Rob, I'm sorry. It was off the cuff, I didn't mean anything by it, but just the same, I apologize sincerely. You know I would never purposefully say something like that or target it that way. I hope you don't think me a giant monster shithead.

I hope we're cool.


Open Letter to Anticourteous Civilians

Dear AC,

I hope you are all doing well. I saw you today in the hall, and even though I made eye contact and you didn't, I still wish you well. I'm not the kind of person who will blanket a group with ill will. I genuinely hope all you guys have had a good weekend and maybe have some plans next week for some neat events, fine dining or exciting outdoor excursion.
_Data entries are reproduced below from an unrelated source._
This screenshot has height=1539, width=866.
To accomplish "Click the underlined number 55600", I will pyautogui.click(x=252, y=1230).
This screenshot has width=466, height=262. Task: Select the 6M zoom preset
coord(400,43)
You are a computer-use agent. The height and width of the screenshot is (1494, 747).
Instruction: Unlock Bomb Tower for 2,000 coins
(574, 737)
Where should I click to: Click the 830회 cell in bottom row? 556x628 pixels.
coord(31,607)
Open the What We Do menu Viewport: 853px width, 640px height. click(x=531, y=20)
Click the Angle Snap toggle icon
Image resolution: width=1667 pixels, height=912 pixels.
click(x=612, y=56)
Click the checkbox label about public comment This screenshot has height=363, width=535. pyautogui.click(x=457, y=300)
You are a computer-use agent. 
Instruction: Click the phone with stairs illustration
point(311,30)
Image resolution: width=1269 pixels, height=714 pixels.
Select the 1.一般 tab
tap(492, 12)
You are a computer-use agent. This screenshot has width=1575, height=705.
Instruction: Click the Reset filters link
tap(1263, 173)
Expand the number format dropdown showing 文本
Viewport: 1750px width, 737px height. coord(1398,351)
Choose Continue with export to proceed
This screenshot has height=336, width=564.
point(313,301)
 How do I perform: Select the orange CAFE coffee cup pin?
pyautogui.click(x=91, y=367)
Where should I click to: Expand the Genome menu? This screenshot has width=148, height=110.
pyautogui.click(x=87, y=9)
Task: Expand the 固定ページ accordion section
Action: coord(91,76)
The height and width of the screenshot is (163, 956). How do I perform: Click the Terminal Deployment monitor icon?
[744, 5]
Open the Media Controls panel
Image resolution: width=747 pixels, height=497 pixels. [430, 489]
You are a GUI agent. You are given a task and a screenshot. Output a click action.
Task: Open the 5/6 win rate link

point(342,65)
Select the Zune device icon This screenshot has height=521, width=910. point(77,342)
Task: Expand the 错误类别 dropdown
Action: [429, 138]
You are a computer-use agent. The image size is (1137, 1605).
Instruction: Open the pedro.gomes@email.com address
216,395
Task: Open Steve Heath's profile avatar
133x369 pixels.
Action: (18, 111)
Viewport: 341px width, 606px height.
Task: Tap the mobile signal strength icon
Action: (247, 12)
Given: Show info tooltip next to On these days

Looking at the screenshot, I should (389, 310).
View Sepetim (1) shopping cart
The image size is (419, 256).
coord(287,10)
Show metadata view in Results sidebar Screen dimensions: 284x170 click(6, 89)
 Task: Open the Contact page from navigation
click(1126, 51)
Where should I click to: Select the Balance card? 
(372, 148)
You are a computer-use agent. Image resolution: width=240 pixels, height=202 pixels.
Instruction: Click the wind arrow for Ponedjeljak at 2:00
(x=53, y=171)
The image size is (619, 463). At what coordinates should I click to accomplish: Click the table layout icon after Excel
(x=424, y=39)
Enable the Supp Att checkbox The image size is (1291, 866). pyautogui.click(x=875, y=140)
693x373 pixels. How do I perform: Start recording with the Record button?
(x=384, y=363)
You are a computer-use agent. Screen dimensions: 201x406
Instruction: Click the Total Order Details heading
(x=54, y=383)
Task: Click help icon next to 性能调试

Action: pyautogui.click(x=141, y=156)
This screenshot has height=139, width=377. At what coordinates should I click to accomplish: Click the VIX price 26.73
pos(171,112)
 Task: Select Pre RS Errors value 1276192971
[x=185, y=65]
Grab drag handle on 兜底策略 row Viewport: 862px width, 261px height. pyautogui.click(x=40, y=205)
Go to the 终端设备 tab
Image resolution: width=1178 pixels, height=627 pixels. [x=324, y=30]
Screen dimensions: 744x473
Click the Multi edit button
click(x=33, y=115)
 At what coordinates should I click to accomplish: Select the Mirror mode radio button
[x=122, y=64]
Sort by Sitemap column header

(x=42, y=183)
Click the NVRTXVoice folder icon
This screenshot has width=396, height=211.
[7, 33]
In the meantime, and I hate to bring this up, but you guys all live in the same world as the rest of us. You know that world, the ones with doors, turn signals, elevators, cross walks, parking lots, intersections, lines for food and movie theaters. In your world, you have a president or prime minister or king or queen. We have that too. In your world you have sunshine and antelopes and salsa, what a coincidence! Our worlds share the same internet, the same oceanic currents, the same coastal erosion, the same William Hung. Our parallels run deep, almost as if we exist in the same exact point in time on the same exact point in space.

But that's not true, and we both know that. See, in your world, when someone opens a door for you, you open the door next to it and wait for the first person to go in, even after they opened the door for you. I know, it's weird, I can't understand it either. Why would someone do that for you? Boggles the mind, I tells ya.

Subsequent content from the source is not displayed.